**Goal of the exercise:** Express the records from the line with "You are a computer-use agent. 940x748 pixels." to the line with "point(118,258)" as a JSON list of strings, one string per line, leaving out blank lines.

##### Records for this exercise

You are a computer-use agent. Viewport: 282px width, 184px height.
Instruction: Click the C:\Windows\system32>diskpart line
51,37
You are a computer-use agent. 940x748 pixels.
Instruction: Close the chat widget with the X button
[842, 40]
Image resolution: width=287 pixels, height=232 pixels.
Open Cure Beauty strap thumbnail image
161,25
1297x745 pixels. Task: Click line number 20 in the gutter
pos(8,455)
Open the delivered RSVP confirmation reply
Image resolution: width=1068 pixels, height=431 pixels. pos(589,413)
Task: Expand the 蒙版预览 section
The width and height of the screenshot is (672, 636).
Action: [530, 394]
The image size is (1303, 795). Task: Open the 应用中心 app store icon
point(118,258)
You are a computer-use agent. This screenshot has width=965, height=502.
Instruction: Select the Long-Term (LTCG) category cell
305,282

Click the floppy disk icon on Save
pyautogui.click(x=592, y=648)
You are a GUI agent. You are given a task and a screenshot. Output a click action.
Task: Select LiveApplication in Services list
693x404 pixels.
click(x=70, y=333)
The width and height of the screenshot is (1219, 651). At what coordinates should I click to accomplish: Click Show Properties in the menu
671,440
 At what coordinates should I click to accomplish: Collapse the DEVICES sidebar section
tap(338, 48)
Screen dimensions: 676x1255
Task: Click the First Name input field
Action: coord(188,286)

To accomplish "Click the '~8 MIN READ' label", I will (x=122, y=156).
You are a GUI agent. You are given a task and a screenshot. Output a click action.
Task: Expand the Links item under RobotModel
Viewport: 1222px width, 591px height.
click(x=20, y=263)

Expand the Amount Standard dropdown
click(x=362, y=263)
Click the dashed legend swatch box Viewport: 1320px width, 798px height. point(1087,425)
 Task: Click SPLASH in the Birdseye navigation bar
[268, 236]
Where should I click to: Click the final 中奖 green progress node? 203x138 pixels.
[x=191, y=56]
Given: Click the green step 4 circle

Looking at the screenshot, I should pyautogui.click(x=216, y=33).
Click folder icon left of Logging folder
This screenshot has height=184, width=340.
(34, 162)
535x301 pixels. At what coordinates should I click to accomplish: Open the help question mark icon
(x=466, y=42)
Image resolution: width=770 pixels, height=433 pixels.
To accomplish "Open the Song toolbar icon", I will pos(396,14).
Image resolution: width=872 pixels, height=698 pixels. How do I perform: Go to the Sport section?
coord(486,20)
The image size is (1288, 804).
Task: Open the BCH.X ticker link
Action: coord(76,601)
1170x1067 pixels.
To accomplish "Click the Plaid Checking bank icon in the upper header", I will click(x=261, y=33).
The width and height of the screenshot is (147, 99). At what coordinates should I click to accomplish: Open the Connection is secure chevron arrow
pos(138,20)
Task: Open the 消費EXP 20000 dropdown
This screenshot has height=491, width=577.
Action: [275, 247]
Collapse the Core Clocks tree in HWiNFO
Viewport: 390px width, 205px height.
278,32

##########

**Solution below:**
[
  "You are a computer-use agent. 940x748 pixels.",
  "Instruction: Close the chat widget with the X button",
  "[842, 40]",
  "Image resolution: width=287 pixels, height=232 pixels.",
  "Open Cure Beauty strap thumbnail image",
  "161,25",
  "1297x745 pixels. Task: Click line number 20 in the gutter",
  "pos(8,455)",
  "Open the delivered RSVP confirmation reply",
  "Image resolution: width=1068 pixels, height=431 pixels. pos(589,413)",
  "Task: Expand the 蒙版预览 section",
  "The width and height of the screenshot is (672, 636).",
  "Action: [530, 394]",
  "The image size is (1303, 795). Task: Open the 应用中心 app store icon",
  "point(118,258)"
]